Consumer Price Index (CPI)-based inflation was at 1.46% a month ago.
The pace of decline in vegetable prices slowed to 3.57% in July from a 16.53% contraction in the previous month, data released by the Central Statistics Office on Monday showed.
Data separately released on Monday by the department of industrial policy and promotion showed India’s Wholesale Price Index (WPI)-based inflation quickened to 1.88% in July, led by increases in food and mineral prices, compared with a 0.90% gain a month ago.
Inflation for housing (4.98%) and fuel and light (4.86%) segments also accelerated in July, reflecting the government’s decision to implement the recommendations of the 7th Pay Commission for central government employees regarding allowances and hike in fuel prices. The government’s recent decision to hike cooking gas prices by Rs4 a month till the subsidy is eliminated may further fuel retail inflation.
Higher prices on account of implementation of the goods and services tax (GST), which came into effect from 1 July, also contributed to the reversal in inflationary trends, said Aditi Nayar, principal economist at ICRA Ratings.

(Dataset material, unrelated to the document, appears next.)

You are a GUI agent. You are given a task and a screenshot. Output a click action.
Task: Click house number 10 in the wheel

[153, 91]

“As the favourable base effect unwinds, vegetable prices record a seasonal hardening and the impact of HRA (house rent allowance, increased in the 7th Pay Commission) pushes up housing inflation further, we expect CPI inflation to ramp up over the next few months, and cross 4% by October 2017. Based on this anticipated trajectory, and the recent commentary by the monetary policy committee, we see a low likelihood of further rate cuts in 2017-18,” she cautioned.

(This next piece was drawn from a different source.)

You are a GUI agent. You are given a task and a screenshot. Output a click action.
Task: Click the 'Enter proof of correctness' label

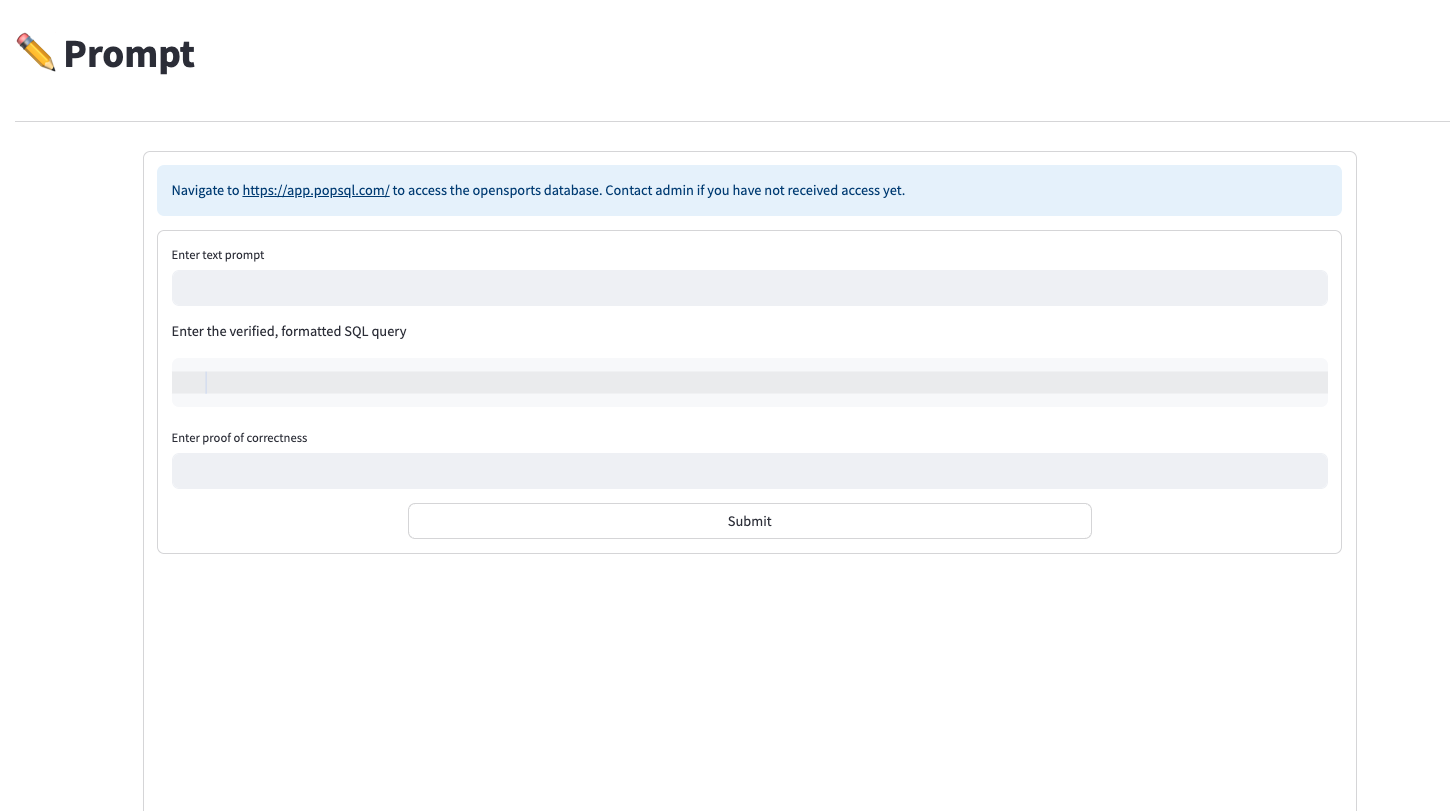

The Reserve Bank of India (RBI), which cut its repo rate by 0.25 percentage points earlier this month, retained its neutral policy stance, citing uncertainty on the future trajectory of inflation because of several uncertainties. “If states choose to implement salary and allowance increases similar to the centre in the current financial year, headline inflation could rise by an additional estimated 100 basis points above the baseline over 18-24 months. Also, high frequency indicators suggest that price pressures are building up in vegetables and animal proteins in the near months,” it added.
One basis point is one-hundredth of a percentage point.
The second volume of the Economic Survey 2016-17 presented on Friday in Parliament took a contrarian view and maintained that India is undergoing a structural shift toward low inflation, mostly due to changing dynamics in the oil market, which has capped upside risks.
“More recently such shifts seem to have been missed, for example, in the last 14 quarters, inflation has been overestimated by more than 100 bps (basis points) in six quarters with an average error of 180 bps,” it said.
The Economic Survey implicitly blamed RBI for the slowdown in economic growth due to “tighter than assumed” monetary policy.
While the volume of monsoon rainfall is near-normal, its uneven geographic spread poses a concern to future inflationary trends. For instance, the southern peninsula has seen a substantial 16% shortfall in rainfall. The decline in sowing of various oilseeds (-9.9%), pulses (-1.6%) and coarse cereals (-1.5%) may also affect their prices and exert some upward pressure on inflation in the coming months.
Devendra Kumar Pant, chief economist at India Ratings and Research, said that monsoon-induced inflation shocks from fruits and vegetables are likely to reduce, but the unfavourable base effect from August may lead to further acceleration in retail inflation.
“Lack of consumer demand and pricing power of producers makes conduct of monetary policy very difficult,” he added.